Removing duplicates. For example, you need to run a background job that removes some duplicate elements from a database. Just put everything into a set as you go and at the end, you’ll get a unique list of items.
Unique constraints. Sometimes it’s too slow to run a unique validation using the database. If you have a set with your items, you can just simply run a SISMEMBER command and find out if the given value is unique or not.
Sorted sets
Sorted sets are also pretty easy:
$sortedSet = collect($items)
->unique()
->sort();
It’s a set that is sorted based on a score you can provide.
Most important commands
ZADD - Adds an element to the sorted set. “Z” stands for “sorted set”
ZREM - Removes an element
ZRANGEBYSCORE - Return multiple values in a given score range
Most important use cases
Leaderboards. Any type of leaderboard can be implemented with a sorted set. Each value is a user ID and each score is their points. On ReelCode you can put together a leaderboard with a detailed guide.
Statistics. For example, best-selling products. Values are product IDs and scores represent the number of sales. Any statistic that is based on a number, such as best-spending customers.
Analytics. For example, page views by a given IP address or user ID.
Voting system. Values would be user IDs and scores would be votes.

Supplied entries:
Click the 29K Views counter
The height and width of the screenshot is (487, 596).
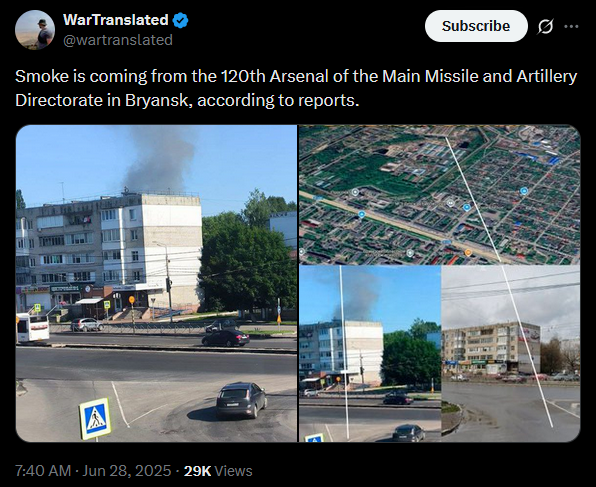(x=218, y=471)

* * *

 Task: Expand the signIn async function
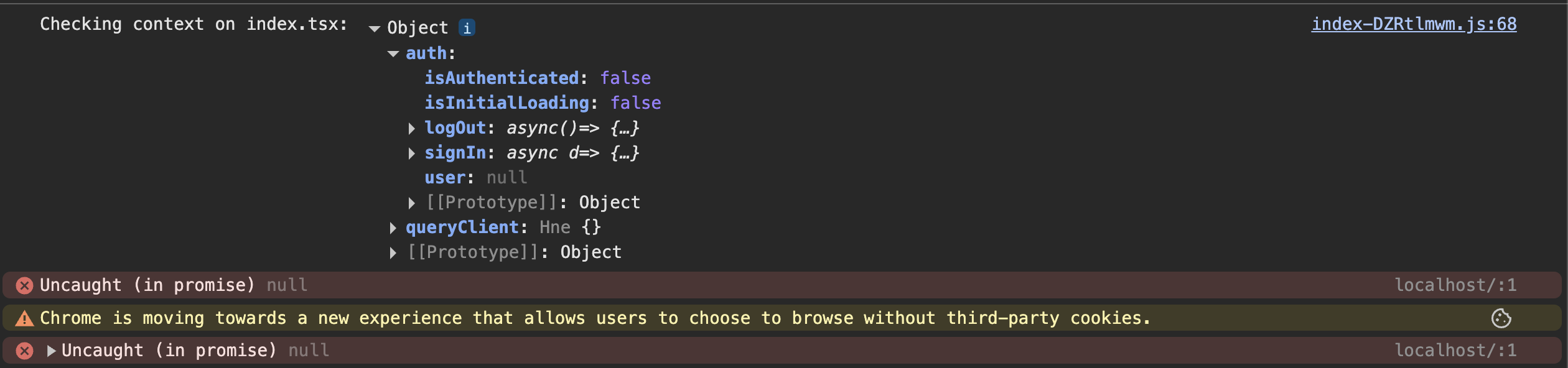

Given problem: Say whether each statement agrees with the passage on sets and sorted sets. Answer yes or no, and quote the words from the passage that decide it. (a) The "Z" in ZADD stands for "sorted set." (b) ZREM adds an element to a sorted set. (c) In a sorted-set leaderboard, each score is a user ID.

Answer to this problem:
(a) Yes: “Z” stands for “sorted set”
(b) No: "ZREM - Removes an element"
(c) No: "Each value is a user ID and each score is their points."